Seat to axilla (underarm) is usually measured if client needs lateral trunk supports. The height of the lateral trunk supports is influenced by this measurement, as well as the need for specific adjustment and placement of pad to reduce scoliosis. Chest Depth, depth from breast at the nipple line to the back of client, is also needed when specifying lateral trunk supports. The length of the pad is determined by this chest depth, the load being absorbed by the pad, and whether the pad is linear or curved. Linear pads are usually 1” shorter than chest depth, while curved pads are 1” longer than actual chest depth.
Leg length is measured at popliteal fossa (back of knee) to the heel of foot or the most distal fixed point. This measurement is needed to determine front rigging length. Usually a 2” clearance is needed between front rigging and ground. Front rigging angle also needs to be considered. Knee joint range of motion (hamstring flexibility) affects front rigging angle which in turn can impact on front rigging length. A client with limited knee flexion may not be able to handle a 90* fixed front end. A variety of front rigging angles 85-60* are available on different manufacturers frames. Convaid has elevating legrests to accommodate this client in the Rodeo, Trekker or Safari. With knee flexion contractures , choosing front rigging that can flex somewhat under the seat and clear caster rotation will be important. Convaid’s adjustable front rigging also can accommodate knee flexion contracture of 95*.
Client measurements are primary to determine specifics of frame and seating components, but how frame parameters impact on functionality is also important to consider. For example, the frame length, which could be rear anti-tipper to front of footplate, affects turning radius in the home or work environment, as well as space needed in van for WC-19 tie down system or to collapse and store chair in car or van. Frame width, outside wheel to wheel usually (or push rim), is critical to ensure access through door frames, hallways, ramps and transport. The overall height of chair with occupant seated is important to ensure clearance of head through van entrance, as well as from roof during transport. Seat to floor height is important with regard to independent transfers from one surface to another, (example commode), independent propulsion for best ergonomic set up to wheel, or to allow access to table tops and sinks. Seat to floor height can be measured from front and rear of seat rail, and is adjustable on frame with adjustable axle placement. Also, front rigging angle can impact on table and sink access as well.
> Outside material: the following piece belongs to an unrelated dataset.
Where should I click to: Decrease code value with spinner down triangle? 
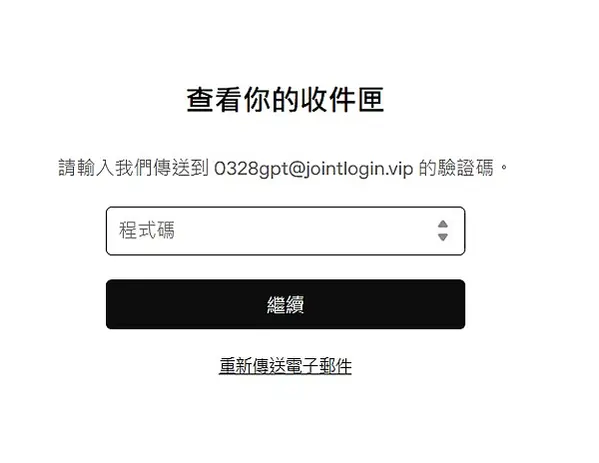click(x=442, y=237)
In summary, the seating team needs to balance client dimensions with their functional capabilities, daily activities, and home, work, transportation environments when choosing equipment for best outcome for the client.
Karen “Missy” Ball, MT, PT, ATP, who is the former Acting Director and Assistant Director of the Physical Therapy Department at Children’s Hospital in New Orleans. She was the co-director of the seating program at the hospital for a 10-year period as well as a consultant for the United Cerebral Palsy Center’s seating clinic. She served as educational specialist for Freedom Designs for 21 years and presently is an educational consultant for Convaid Products, LLC and R82, Inc. She has lectured both nationally and internationally on seating and mobility for over 20 years. She has a private practice specializing in pediatric neurology. She is an ATP and is certified in pediatric NDT with a focus on improving function through treatment and equipment.